Phase II year
1998
(last award dollars: 1999)
An Expert-Driven Lung Nodule Detection (E-HLND) System is proposed for improving diagnostic accuracy and speed for lung cancerous pulmonary radiology. The research goal is to develop a robust, user-friendly, and clinically useful system to assist radiologists in the detection and analysis of lung tumor in an early and treatable stage. The detection and treatment of lung nodule in the early stage of growth can results in a better prognosis for survival. The proposed E-HLND system configuration include the following processing phases: (1) data acquisition of a large clinical screening chest x-ray films and multiresolution pre-processing to enhance object-to-background contrast, (2) quick selection of suspect nodule areas, (3) features space determination and neural classification of cancerous nodules as well as false positives, and (5) knowledge-based registration and fusion processing to integrate follow-up, patient history, radiologist's expertise, and other diagnosis reports. This proposal focuses on (l) improving system's sensitivity and specificity with neural network, image registration, information fusion technologies, and hardware design; and (2) validating system's performance with a "simulated" clinical trials based on a large clinical x-ray film database (Chinese Yunnan Tin Corp. Bio-Marker Specimen bank -YTC database). This project will explore artificial neural network and computer vision technologies in diagnostic radiology and provide a basis for other cancer research in diagnostic radiology. This R&D effort is not only consistent with but its success will provide good tool in the NCI launched large- scale study "Prostate, Lung, Colorectal, and Ovarian Cancer Screen (PLCO) Trial". PROPOSED COMMERCIAL APPLICATIONS An expert-driven lung nodule detection system, which serves as a "second reader" to assist pulmonary radiologists in detecting lung nodules, will be of great clinical and commercial value.

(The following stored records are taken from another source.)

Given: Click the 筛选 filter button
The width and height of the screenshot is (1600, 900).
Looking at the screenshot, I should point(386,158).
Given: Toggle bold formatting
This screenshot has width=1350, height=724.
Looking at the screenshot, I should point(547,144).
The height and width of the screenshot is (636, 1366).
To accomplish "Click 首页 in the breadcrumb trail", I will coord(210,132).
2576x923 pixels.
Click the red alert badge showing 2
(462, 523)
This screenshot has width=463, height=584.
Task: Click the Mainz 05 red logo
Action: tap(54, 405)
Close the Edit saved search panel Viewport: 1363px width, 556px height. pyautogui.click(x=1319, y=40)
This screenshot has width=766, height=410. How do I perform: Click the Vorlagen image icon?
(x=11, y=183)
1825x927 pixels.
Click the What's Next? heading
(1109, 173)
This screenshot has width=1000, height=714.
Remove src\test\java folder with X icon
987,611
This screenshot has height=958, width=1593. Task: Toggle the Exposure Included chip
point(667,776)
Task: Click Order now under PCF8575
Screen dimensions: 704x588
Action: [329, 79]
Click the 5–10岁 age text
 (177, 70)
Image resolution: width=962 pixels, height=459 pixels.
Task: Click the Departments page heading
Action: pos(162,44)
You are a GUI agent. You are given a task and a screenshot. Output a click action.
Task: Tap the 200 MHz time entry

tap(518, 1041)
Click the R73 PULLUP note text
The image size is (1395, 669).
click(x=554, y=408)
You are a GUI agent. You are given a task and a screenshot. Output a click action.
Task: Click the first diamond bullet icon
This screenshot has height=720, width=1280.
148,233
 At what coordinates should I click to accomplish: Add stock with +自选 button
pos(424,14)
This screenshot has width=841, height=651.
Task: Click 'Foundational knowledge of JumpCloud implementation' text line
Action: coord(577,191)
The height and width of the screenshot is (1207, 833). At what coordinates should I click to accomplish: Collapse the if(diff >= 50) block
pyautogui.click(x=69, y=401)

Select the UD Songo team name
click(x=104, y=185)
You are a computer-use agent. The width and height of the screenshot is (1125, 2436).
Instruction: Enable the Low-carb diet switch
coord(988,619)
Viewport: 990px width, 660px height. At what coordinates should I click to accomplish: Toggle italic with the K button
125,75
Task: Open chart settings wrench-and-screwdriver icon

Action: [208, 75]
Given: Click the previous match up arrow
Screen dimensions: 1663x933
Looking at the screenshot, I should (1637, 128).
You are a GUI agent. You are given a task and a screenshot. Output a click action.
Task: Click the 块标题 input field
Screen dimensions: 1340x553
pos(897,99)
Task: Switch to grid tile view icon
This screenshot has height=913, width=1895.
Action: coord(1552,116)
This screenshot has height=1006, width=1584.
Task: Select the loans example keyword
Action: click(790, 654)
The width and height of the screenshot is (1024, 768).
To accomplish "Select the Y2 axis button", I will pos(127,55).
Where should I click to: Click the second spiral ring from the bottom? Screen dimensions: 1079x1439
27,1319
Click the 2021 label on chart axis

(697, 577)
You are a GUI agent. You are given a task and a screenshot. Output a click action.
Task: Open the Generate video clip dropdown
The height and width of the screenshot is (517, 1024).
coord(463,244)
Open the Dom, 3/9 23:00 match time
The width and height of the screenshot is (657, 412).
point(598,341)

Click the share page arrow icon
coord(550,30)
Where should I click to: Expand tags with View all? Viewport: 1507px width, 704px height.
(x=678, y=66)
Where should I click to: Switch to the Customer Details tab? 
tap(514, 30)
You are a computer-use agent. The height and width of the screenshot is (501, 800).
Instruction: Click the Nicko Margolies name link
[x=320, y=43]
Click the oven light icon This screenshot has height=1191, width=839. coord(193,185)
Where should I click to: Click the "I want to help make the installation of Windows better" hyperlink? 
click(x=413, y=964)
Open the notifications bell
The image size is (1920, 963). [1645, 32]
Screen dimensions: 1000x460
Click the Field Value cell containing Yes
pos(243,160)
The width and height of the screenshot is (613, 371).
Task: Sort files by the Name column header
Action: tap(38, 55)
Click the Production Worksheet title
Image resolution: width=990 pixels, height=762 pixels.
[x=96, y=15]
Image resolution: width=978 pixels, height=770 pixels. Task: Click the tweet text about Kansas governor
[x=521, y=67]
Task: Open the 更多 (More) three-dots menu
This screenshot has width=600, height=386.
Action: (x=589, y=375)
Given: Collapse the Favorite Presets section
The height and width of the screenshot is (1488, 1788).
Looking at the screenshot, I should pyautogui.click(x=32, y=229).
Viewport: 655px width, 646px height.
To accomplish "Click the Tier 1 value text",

The system can increase radiologists' sensitivity and specificity in the detection of early lung cancer on screening chest radiographs. Early and accurate detection of an early stage tumor will ensure patients get the best treatment available. The proposed R&D work will enhance current patient care system, reduce the work load of radiologists, and improve the cancer diagnostic procedure in diagnostic radiology.